With the increasing cost of energy and mounting environmental concerns about emissions, a few pulp mills are installing biomass gasifications as an alternative source of energy. One recent example is the Kruger tissue mill in New Westminster, BC. The mill is installing a gasification system to convert locally –sourced wood residue into syngas, which will be fired into a boiler, replacing natural gas. The system start-up is scheduled for December 2009, and will produce 40,000 lb/hr of process steam and replace around 445,000 GJ of natural gas per year [1]. The gasification process uses 20-30% of the oxygen required for complete combustion. Through pyrolysis, a syngas is produced which mainly consists of carbon monoxide, hydrogen and methane. The main advantage of syngas compared to hog fuel is that it is a clean fuel; hog fuel generates a significant amount of particulate emissions. It is estimated that New Westminster installation will save millions of dollars in energy costs.

Other related projects in the pipeline are an ethanol production plant in Westbury, Quebec that will produce ethanol from old utility poles, and a plant in Edmonton, Alberta, which will produce ethanol from municipal solid waste. These projects indicate another option for wood residues in the pulp and paper industry.

The North American pulp and paper industry, as a whole, is taking a wait-and-see attitude towards biomass gasification, as the industry level of risk tolerance is low and money for capital projects is scarce in these difficult economic times. However, mills can take measures to improve their energy efficiency without spending significant amounts of money. The first step is to do an energy audit, to understand how energy is used at the mill and to take measures to improve efficiency. Process modeling can be used to monitor process changes and optimize energy consumption. The second step is to review how energy is purchased and what options are available from suppliers that may reduce costs. A team made up of people from all areas of the mill that can monitor energy consumption and affect conservation measures is another essential step.
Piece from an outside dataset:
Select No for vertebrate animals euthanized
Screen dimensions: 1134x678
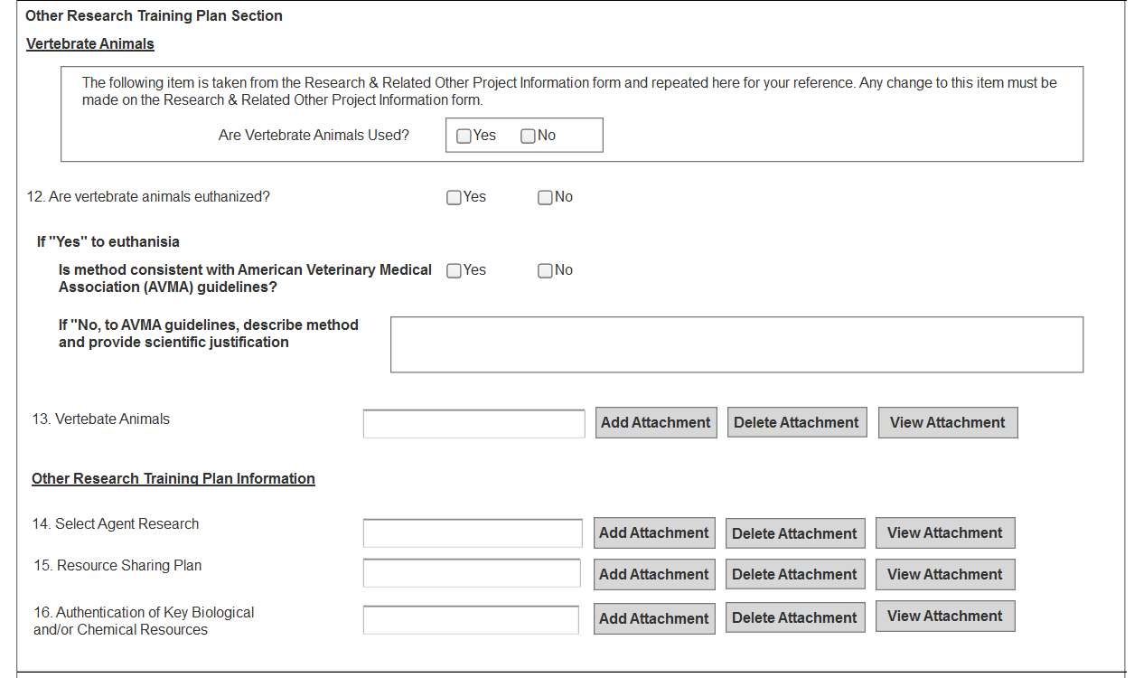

Examples of proven tools to measure and control energy uses are given for a few mills in Quebec [1]. One mill used a two-stage approach to cut down on its energy consumption. In the first stage, a base line cost for heating was calculated and differentiated from the overall mill energy consumption. In the second stage, measures were taken to reduce heating costs based on available technologies. A model was used to isolate the impact of external ambient air temperature changes on energy consumption. The model showed that for a paper mill, heating represented a cost of $4 – $13/ tonne of product and accounted for 2%-10% of the overall energy cost. In one measure, automation of the mill’s economizers, at a cost of $65,000, resulted in a saving of $35,000 per year or a payback of 1.9 year.

In another case an advanced control system was used in a kraft mill to manage electricity demand. The mill used the advanced controls in six applications; one of these was on the turbo-generators. The main objective was to maximize the utilization of the turbo generators, minimize the use of make-up bunker oil and maximize the profitability of the mill’s electricity production. This was achieved by balancing the supply of electricity from both turbo generators to meet mill demand, while optimizing the purchase of electricity.

References:

Pulp and Paper Canada, pp.10-13, April 2009.